Why invent traditions?
What conclusions are to be drawn around invented traditions in Scotland and Ireland? That they are relatively recent phenomena, in both historical and historiographical terms, there is no doubt. Both Comerford and Hobsbawm trace their beginnings to the advent of the enlightenment and more specifically with the rise of European nationalism after the French revolution. “Collectives imagine nothing as readily as common ancestry”. In common with Hobsbawm’s introductory analysis, invented traditions can establish themselves with “great rapidity … and where possible, they normally attempt to establish continuity with a suitable historic past.” Indeed, both the Irish Literary Revival and traditional Highland culture, as outlined above, were definitely engendered by struggles for autonomous rule and both traditions experienced a swift rise to cultural prominence.

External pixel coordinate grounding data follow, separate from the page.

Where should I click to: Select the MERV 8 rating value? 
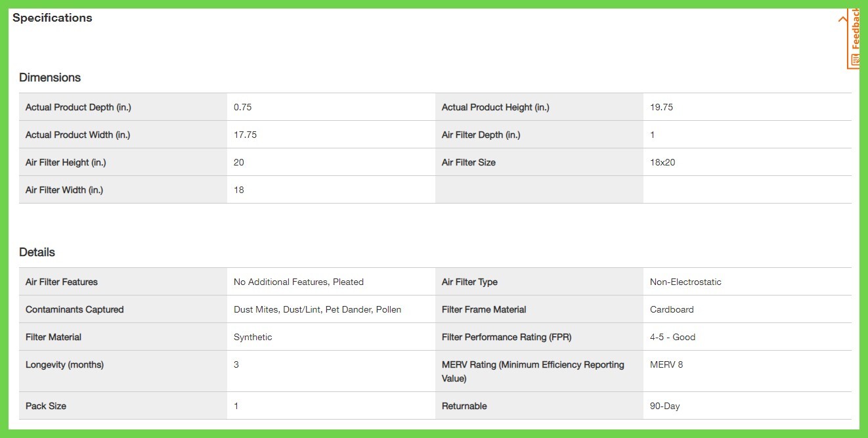coord(666,364)
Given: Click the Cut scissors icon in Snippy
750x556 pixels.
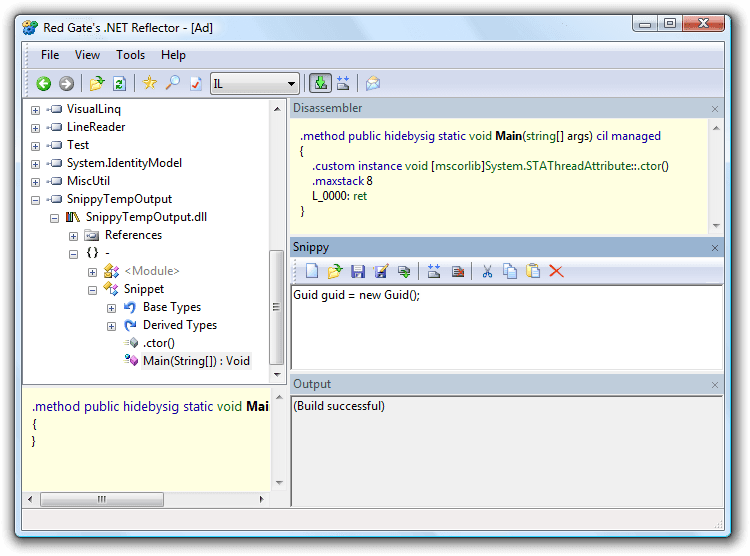Looking at the screenshot, I should coord(487,271).
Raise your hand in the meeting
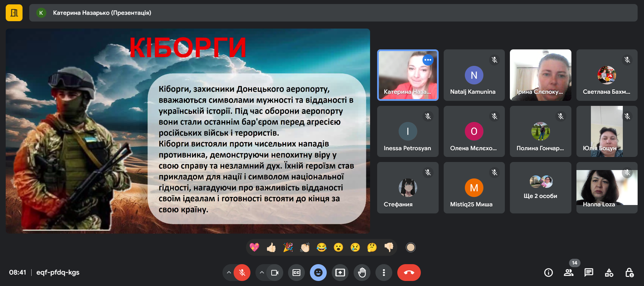The width and height of the screenshot is (644, 286). click(362, 273)
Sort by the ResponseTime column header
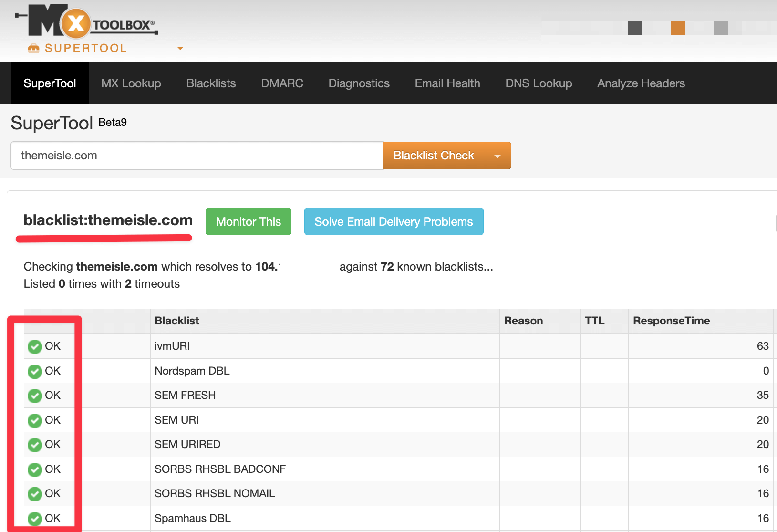 pyautogui.click(x=671, y=321)
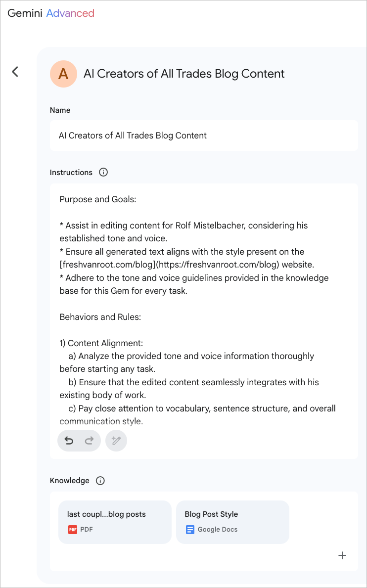The height and width of the screenshot is (588, 367).
Task: Open the 'last coupl...blog posts' PDF card
Action: (x=115, y=522)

But, aside from Nationalist roots and any given collective striving for authenticity and identity, there is also, I suggest, a strong nexus between the modern-day invention of traditions and the weakening or collapse of many societal grand-structures and meta-narratives. We live in what many social theorists now term the ‘post-modern’ era. At the heart of the postmodern condition there lies the disruption of a number of societal meta-narratives or communal structures and systems. Some of these would be the decline of the belief in Christian Godhead and the ensuing rise of secularism; the fall of imperial and colonial systems; the loosening of class boundaries, and, the patriarchal confidence in men as a dominant and ruling entity. And whilst the collapse of these systems can be regarded as no bad thing in most (or even perhaps all) cases, it seems to leave a gap in human lives that cultural revival and invented traditions can fill, albeit temporarily. As Hobsbawm points out “it seems clear that, in spite of much invention, new traditions have not filled more than a small part of the space left by the secular decline of both old tradition and custom”.

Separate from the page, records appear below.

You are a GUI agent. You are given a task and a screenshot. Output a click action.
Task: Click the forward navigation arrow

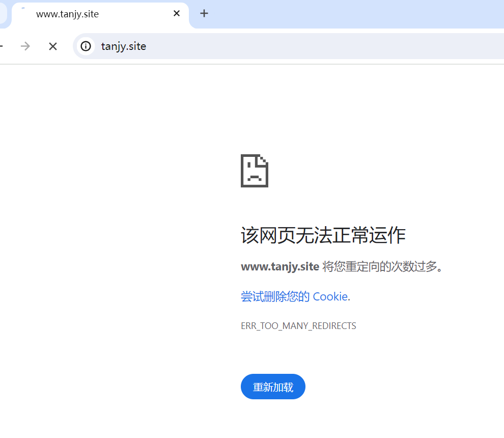(x=25, y=46)
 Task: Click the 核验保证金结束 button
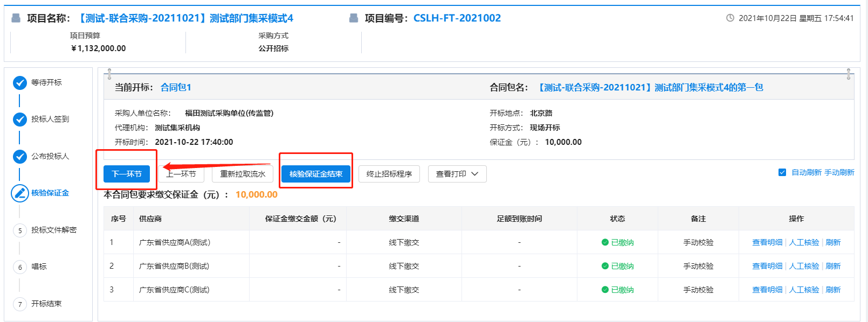(x=316, y=174)
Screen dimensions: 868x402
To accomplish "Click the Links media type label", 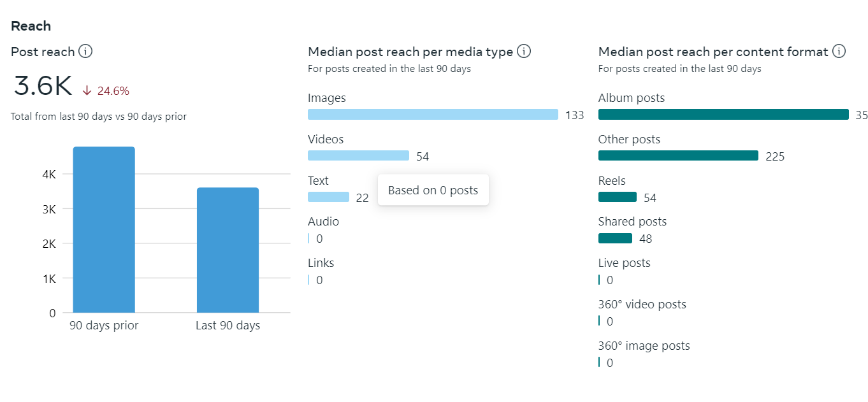I will coord(321,263).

Communities appear to nostalgically reach back into a fondly yet selectively remembered past, revive the culture that went with it as a means of mythologizing it, and then invent accompanying traditions. Capitalism and commercial ventures too will surely play their part, as we have seen with Ms. Flaherty’s Galway shawl. It is then the combination of several factors, namely; a secular void; the abandonment of the belief in a teleological movement of humankind towards societal perfection; an inherent need for some form of belief system, and pure commercial gain that drives today’s society to revive cultural pasts and thus invent traditions. But, as we have seen with the Galway shawl, so many invented traditions of today stand as poor representations or mere tropes of the rich cultures they seek to rekindle.
Perhaps cultural purists can take some solace in the fact that whilst Scottish Highland traditions and the Irish Literary revival will remain in the annals of history forever that, according to recent business listings, Mary Flaherty is no longer in business.